Voor dat geld heb je al een rijk uitgeruste auto. Denk aan automatische airco, verwarmde voorstoelen, een digitaal instrumentarium en een 10,1 inch multimediasysteem met volledige Google-integratie — inclusief Maps, Assistant en de Play Store. Dankzij Google Assistant stap je net als de Renault 5 tamelijk zorgeloos over op elektrisch rijden: wanneer je actieradius niet toereikend is, plant hij automatisch laadstops langs je route omdat het systeem ook de zogenaamde state of charge van de accu weet en wat je er mee kunt halen.

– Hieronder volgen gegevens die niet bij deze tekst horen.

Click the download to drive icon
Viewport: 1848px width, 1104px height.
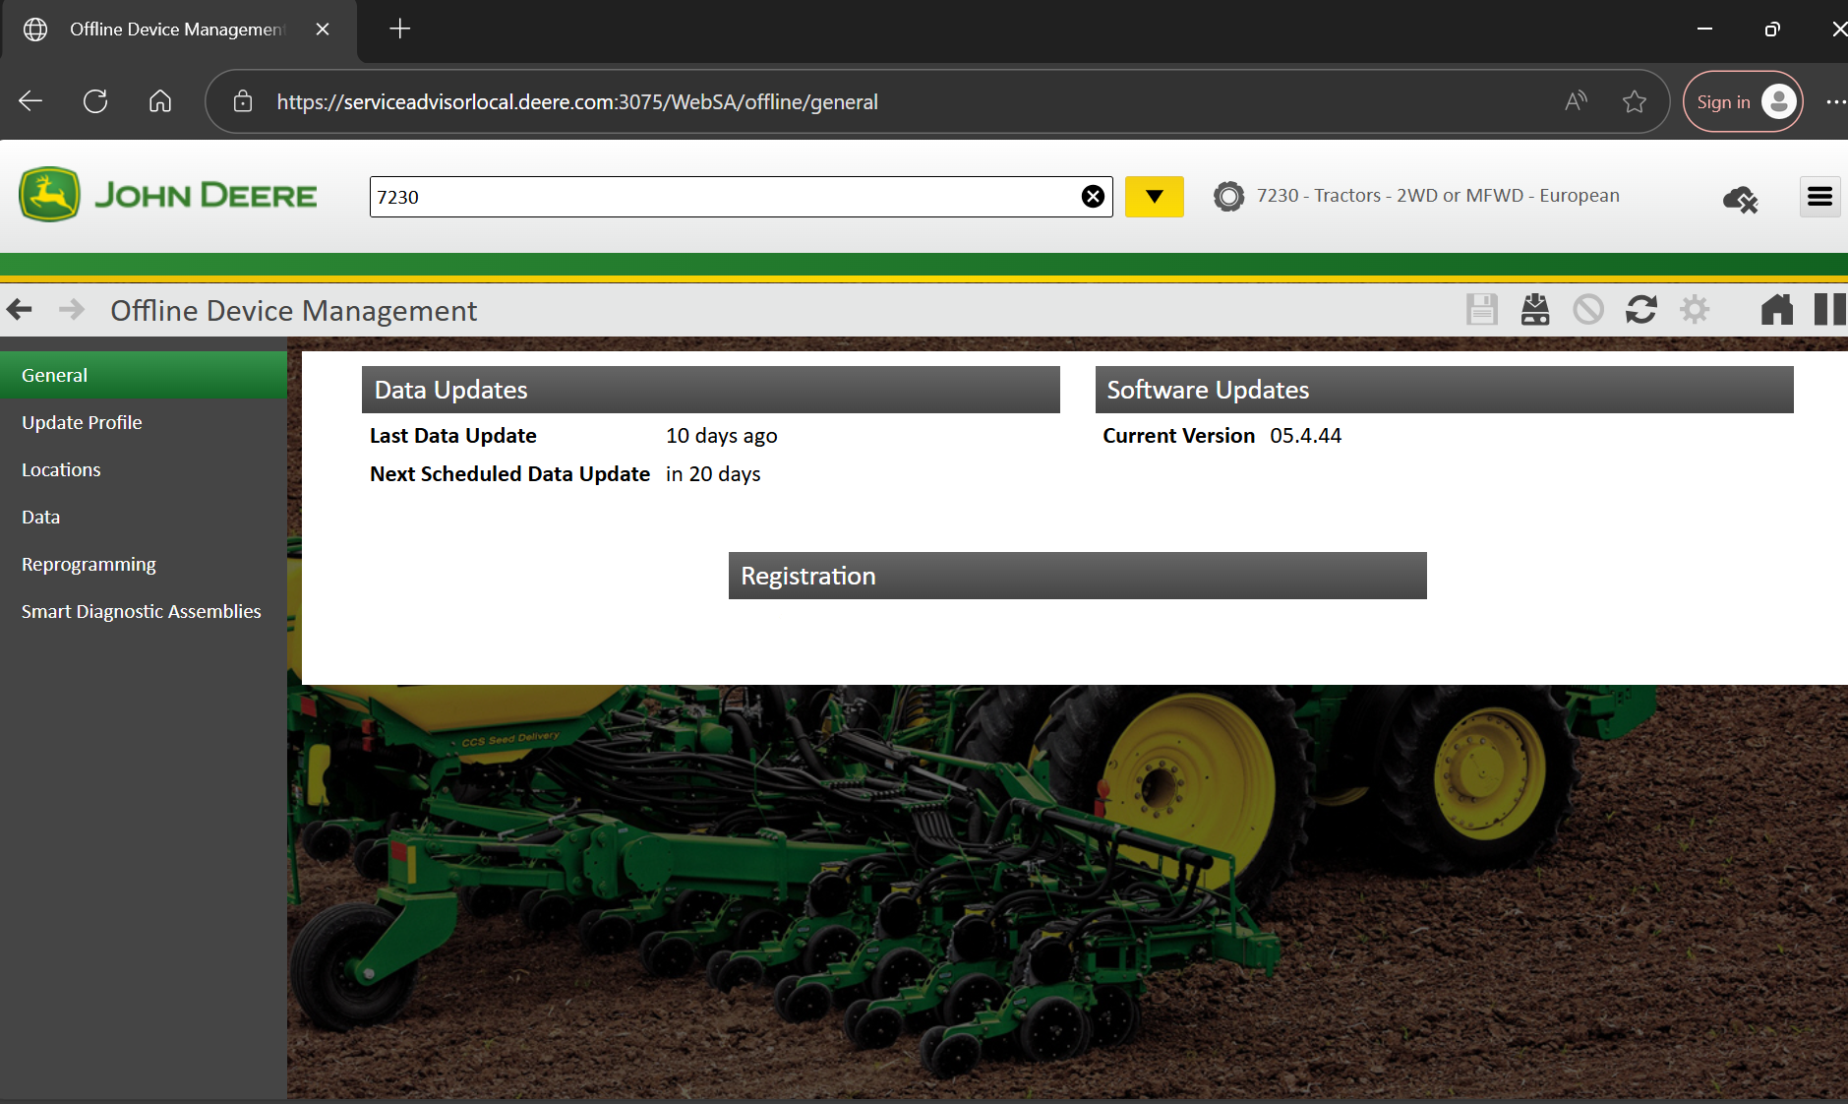[1534, 310]
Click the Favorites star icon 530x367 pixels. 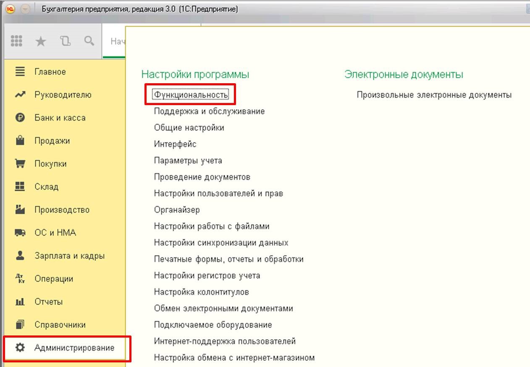[40, 41]
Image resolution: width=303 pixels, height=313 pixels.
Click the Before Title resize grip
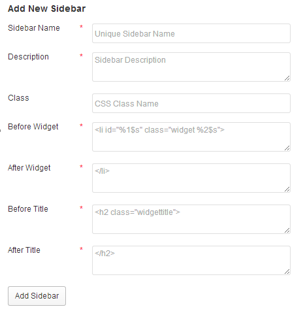pos(287,231)
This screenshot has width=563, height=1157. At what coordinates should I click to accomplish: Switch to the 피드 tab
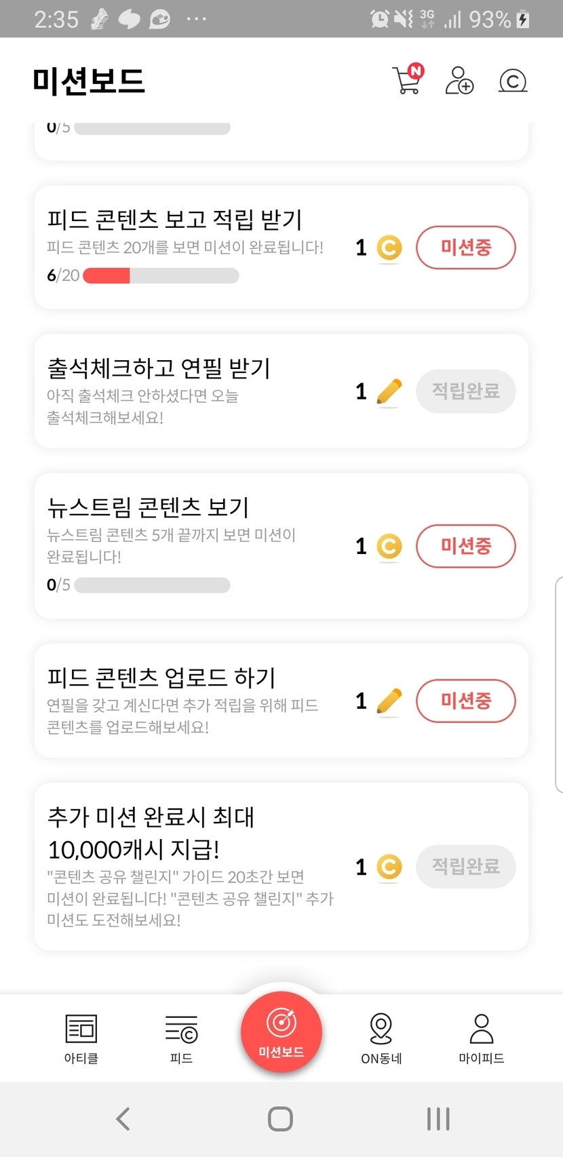point(181,1038)
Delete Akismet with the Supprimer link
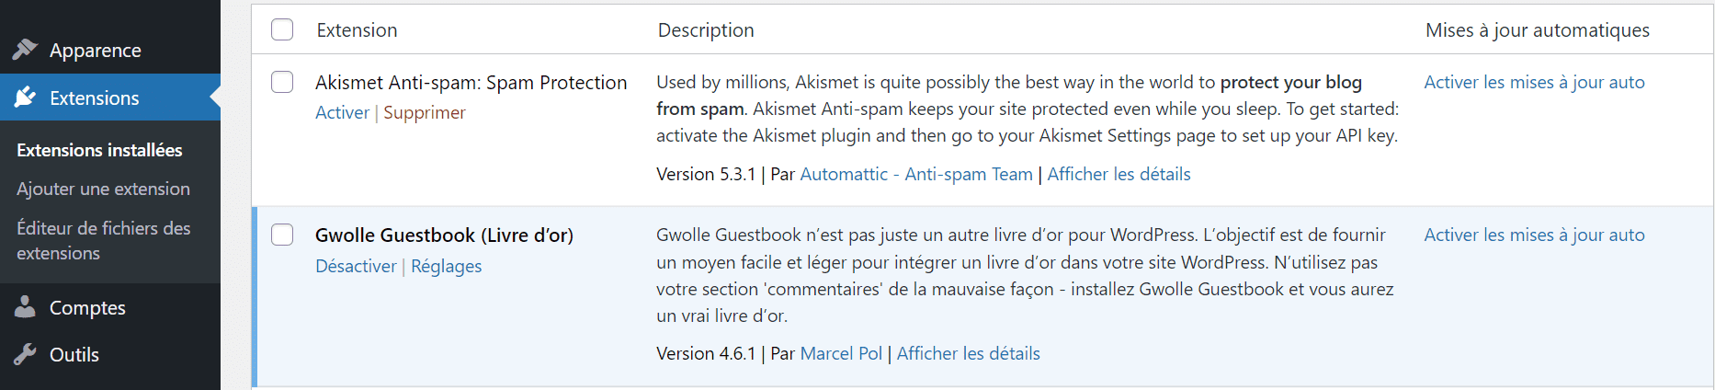The width and height of the screenshot is (1715, 390). 425,112
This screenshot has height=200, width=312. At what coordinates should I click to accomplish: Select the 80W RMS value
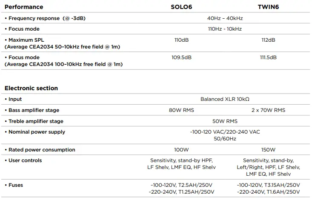[182, 110]
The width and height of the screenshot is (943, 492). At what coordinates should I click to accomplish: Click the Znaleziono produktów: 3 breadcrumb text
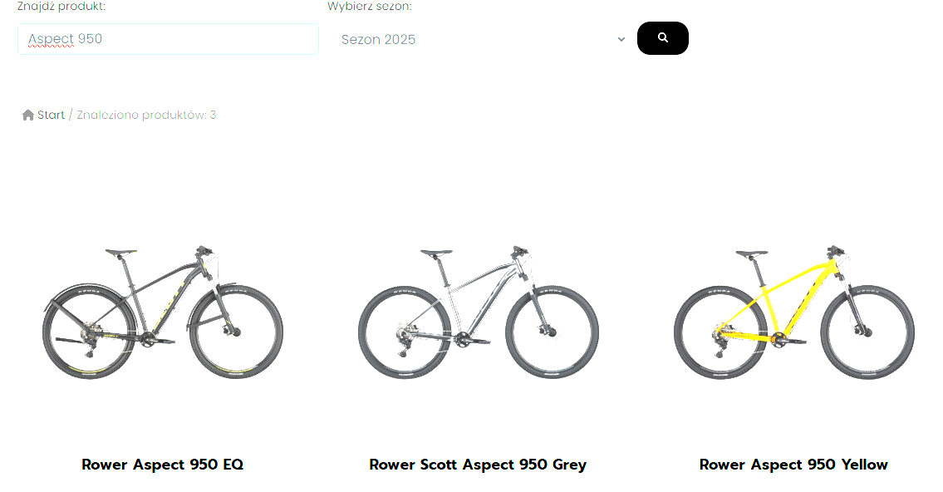click(x=146, y=115)
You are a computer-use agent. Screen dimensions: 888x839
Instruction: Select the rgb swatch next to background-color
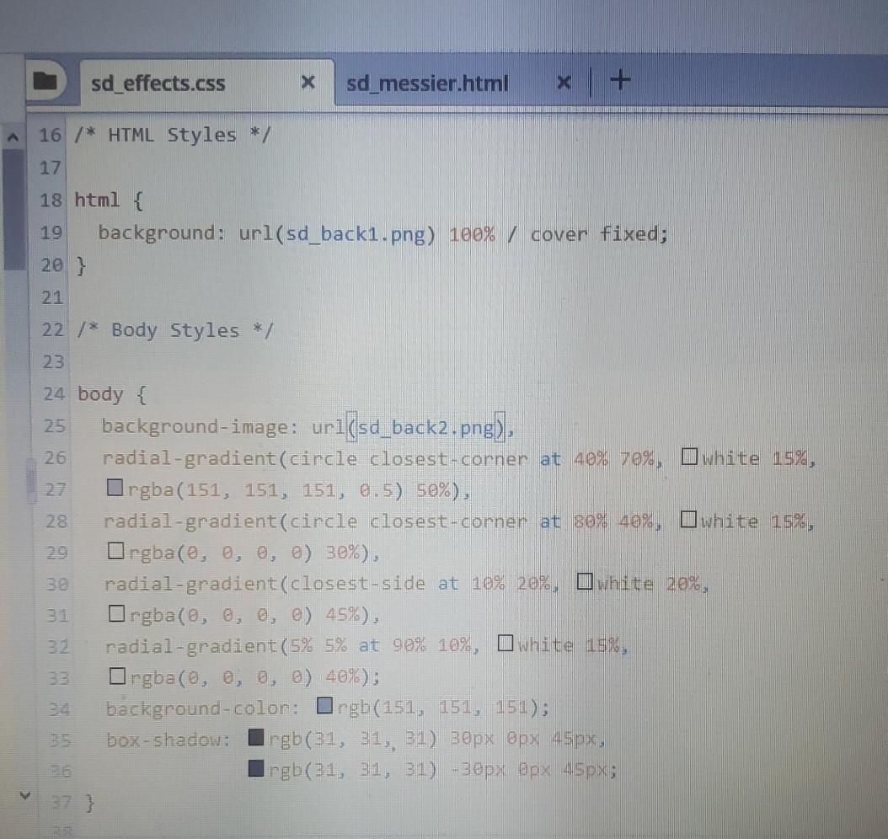(x=324, y=706)
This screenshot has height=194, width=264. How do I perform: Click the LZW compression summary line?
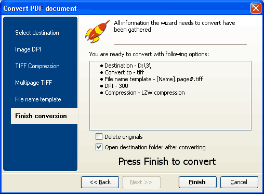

Het klinkt logisch, maar lang niet iedere elektrische auto heeft dit aan boord. En op zijn Alpines zijn er nog de full-LED koplampen compleet met de X, Alpine sportstoelen met logo, 19 inch lichtmetalen velgen en het sportchassis.

Op het oog

Van afstand zie je het al: de A290 heeft opvallende extra koplampen met een X-vormige lichtsignatuur. Die X komt trouwens op meerdere plekken terug, ook in de koplampunits zelf.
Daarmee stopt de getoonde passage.